EDIT: After reading the comments and learning more about the current outbreak, I see that the premise of my question is incorrect. I mistakenly believed that the virus' mortality rate was around the same as that of the flu, when in fact it's much higher.
My understanding is that the virus' mortality rate is around 2%, which is similar to the flu. It's less deadly than SARS.
So why are people so worried, and why are governments going to such extreme measures to prevent it from spreading?
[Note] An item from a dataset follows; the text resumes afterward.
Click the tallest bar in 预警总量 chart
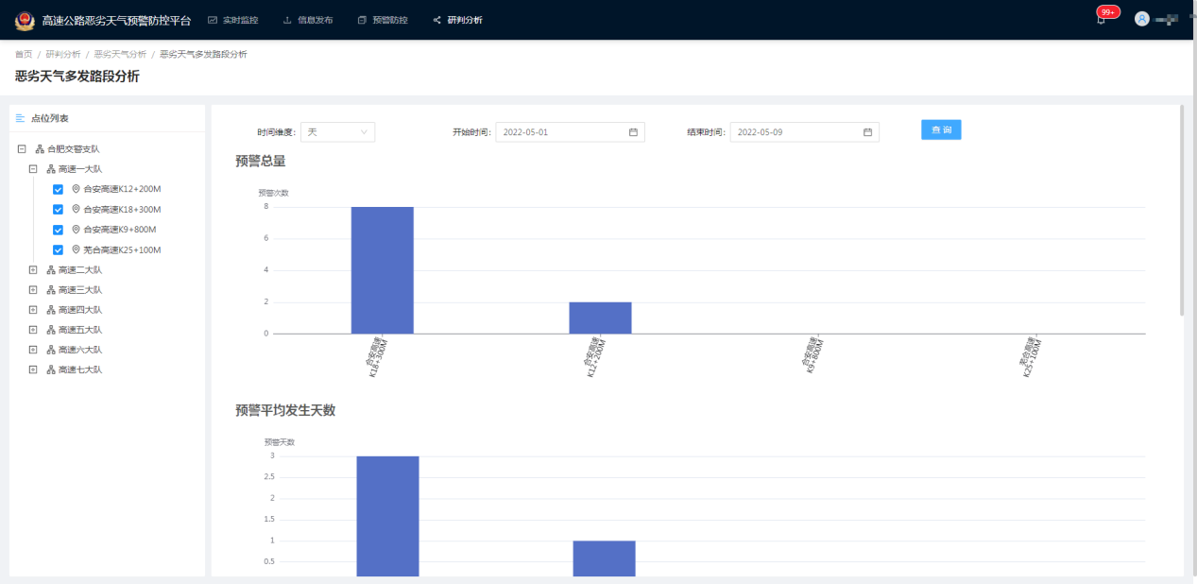 point(382,269)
My guesses are:
- We don't know enough about the long-term effects of the virus, so better safe than sorry
- The economic and social disruption caused by robust measures (e.g., quarantining) costs less than letting a new disease become pandemic, even if it isn't particularly deadly
- Mass hysteria fueled by the media and misinformation
- Governments feeling like they have to appear responsive to popular concern lest they seem lazy
- This virus affects more developed parts of the world, so it's more visible
- The Chinese government's over-the-top, authoritarian, "only in China"-style measures have left everyone in such awe that they think, "this must be really serious!" (When in fact the government's real intention is perhaps to cover up how badly they botched their initial handling of the outbreak.)
As for one's chances of coming into contact with the virus, the total number of confirmed cases in the world as of writing is around 80k. Let's say that the true number is double that, or 160,000. That's still only ~1.5% of the population of Wuhan, the city where the initial outbreak occurred. Why should anyone be in the slightest bit concerned about going for a stroll down the main street?
I'm not an expert in public health or medicine. It would be great to hear an expert's take on this question!